Mecánica Computacional

We present a finite element formulation to study the behavior of biological membranes governed by viscous and bending forces and subjected to area and volume constraints. The membrane is discretized by a surface mesh made up of planar triangles over which the Boussinesq-Scriven operator is solved to account for the viscous effects. A Laplace-Beltrami identity is used to compute the membrane curvature. A semi-implicit approach in which curvature and velocity are coupled, is used to improve stability of simulations. The area and volume constraints are accounted by considering suitable Lagrange multipliers. We focus on the formation of tethers in lipidic vesicles by means of externally applied forces.

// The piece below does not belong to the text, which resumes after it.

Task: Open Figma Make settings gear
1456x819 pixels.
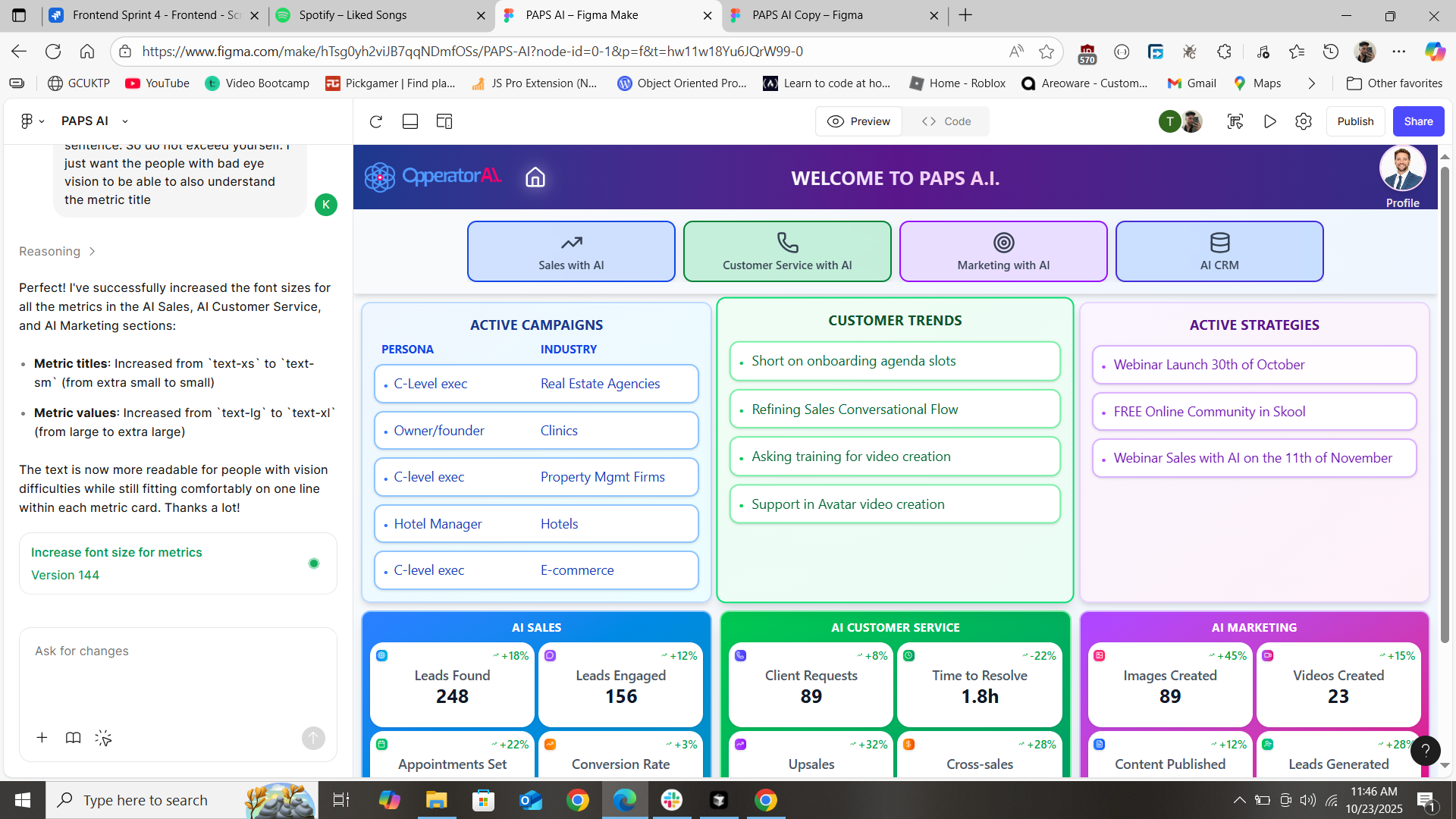Action: (1304, 121)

The simulation of a tether formation by pulling a small parcel of an originally spherical membrane was performed. The results were compared to the analytical solution of a cylindrical membrane under the influence of an external axial force. The agreement of the overall dynamics of the 3D tether with the exact solution of the idealized cylindrical tether is quite remarkable, indicating that the fundamental relaxation processes are adequately captured. Due to the large deformations suffered along the process a suitable adaptive re-meshing strategy is needed to preserve the mesh quality and thus robustness of computations, and to capture the tether’s geometrical features. In our re-meshing procedure the new and the original meshes do not maintain a topological relation.